The less than ideal result was that the Cambo can't quite focus at infinity with that lens. It is astonishingly close, probably less than a millimetre out, but no cigar. This is using a bag bellows, not the original bellows. However, I did discover a bodge. The standards on the Cambo use exactly the same mounts for the bellows as they do for the back and the lens panels. So this let me do a bit of a cunning trick. I took the back standard off the monorail, turned it through 180 degress, then put it back on again. The bag bellows reattached easily, but the ground glass/back assembly didn't really want to fit properly, but I did find that it would just about work in the vertical position. The ground glass didn't quite spring back to the correct position, so focussing that way is out, but the Better Light went in perfectly. I was able to use the prescan facility to compose the shot, and the Better Light's focus meter to perform accurate focussing. This worked fine, although the compendium bellows did cause bad vignetting. I couldn't be arsed to mess around fitting the filter to the back of the lens with a rubber band (the usual trick, apparently!), so I lived with the vignette and cropped to about 40% of the image size. This was OK, but obviously isn't going to show of the lenses extraordinary wideness. Nevertheless, it is pretty damned wide even in this configuration:



The above shot is my (currently empty) dining room, as shot with the 47mm Super Angulon, roughly 50 megapixels, f11, line time of 1/12th sec, approx 2000 ASA. On the full size version, there is a huge amount of detail. The following image is a 100% crop of the door handle area. Again, no sharpening has been carried out. The vast ASA setting did cause a bit of noise in the shadow area as you might expect, but probably no more than you'd get with a DSLR at about 400 or maybe 800. This is partly an advantage of large format and big, 12 micron geometry pixels.

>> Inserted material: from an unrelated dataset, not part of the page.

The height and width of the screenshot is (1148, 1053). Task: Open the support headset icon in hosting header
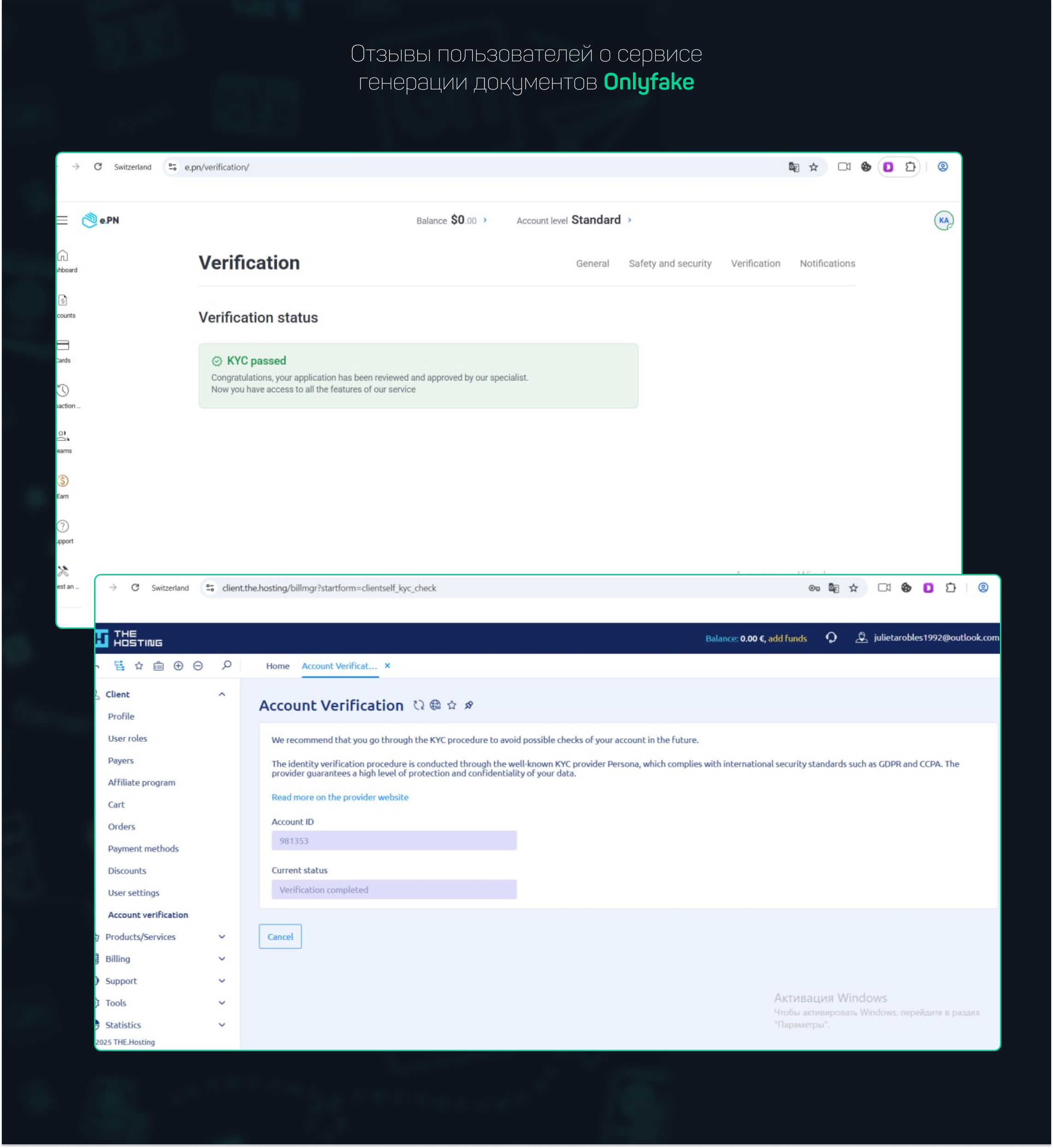tap(831, 638)
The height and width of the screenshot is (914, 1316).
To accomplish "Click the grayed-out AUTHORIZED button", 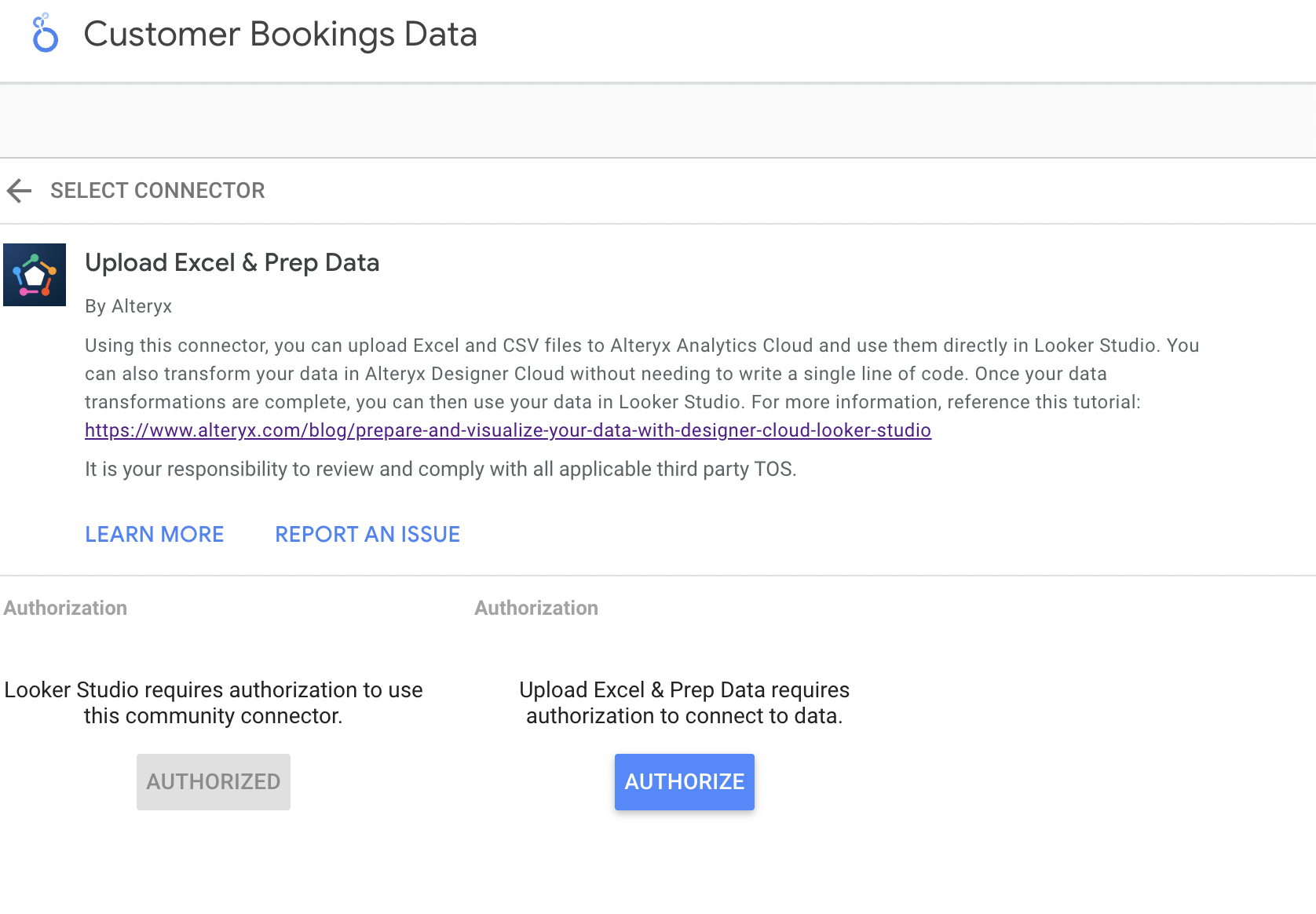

So, it works. If I get up early enough in the morning, I'll haul it onto my balcony and attempt to shoot a street scene. Failing that, I'll do it tomorrow evening if I'm home early enough.

(no subject)

Date: 2006-07-19 09:51 am (UTC)
From: [identity profile] talisker.livejournal.com
jaysus that's impressive! reminds me of the guy who salvaged an old spyplane camera rig and could capture individual faces from a scene of the whole of San Francisco bay :) How much does the whole rig weigh?

(no subject)

Date: 2006-07-19 08:51 pm (UTC)
From: [identity profile] compilerbitch.livejournal.com
I'm not sure how much it weighs, to be honest. Including the battery, control box, scan back, laptop, tripod and a couple of extra lenses, something like quite a few kilogrammes I'd guess. I'd estimate the camera at about 3 or 4 kg without a lens board, maybe half a kg for that (though I have 3 lenses, so...) the scan back weighs maybe a kg on its own, about the same for the electronics box, maybe 2kg for the huge battery, add 1.5kg for my laptop, so maybe about 10kg without the tripod. Or more. I don't currently have anything I can weigh it with.

(no subject)

Date: 2006-07-19 09:05 pm (UTC)
From: [identity profile] talisker.livejournal.com
that's still impressive ;)

(no subject)

Date: 2006-07-19 10:43 am (UTC)
From: [identity profile] 791-43.livejournal.com
Niiiiice.

Your lampshade needs dusting though. :-p

(no subject)

Date: 2006-07-19 08:53 pm (UTC)
From: [identity profile] compilerbitch.livejournal.com
Evidently. I shall have the servants flogged for longer this evening -- thank you for bringing this to my attention.

(no subject)

Date: 2006-07-19 11:01 am (UTC)
From: [identity profile] dave-t-lurker.livejournal.com
Wow.

I can't wait to see what you can get from this outdoors.

(no subject)

Date: 2006-07-19 08:54 pm (UTC)
From: [identity profile] compilerbitch.livejournal.com
Ditto... I will probably get to take it somewhere interesting in a couple of weeks, so that should be pretty interesting.

(no subject)

Date: 2006-07-20 03:14 pm (UTC)
From: [identity profile] davefish.livejournal.com
Impressive wide-angle perspective there, and very nice crisp details. Its very shiny.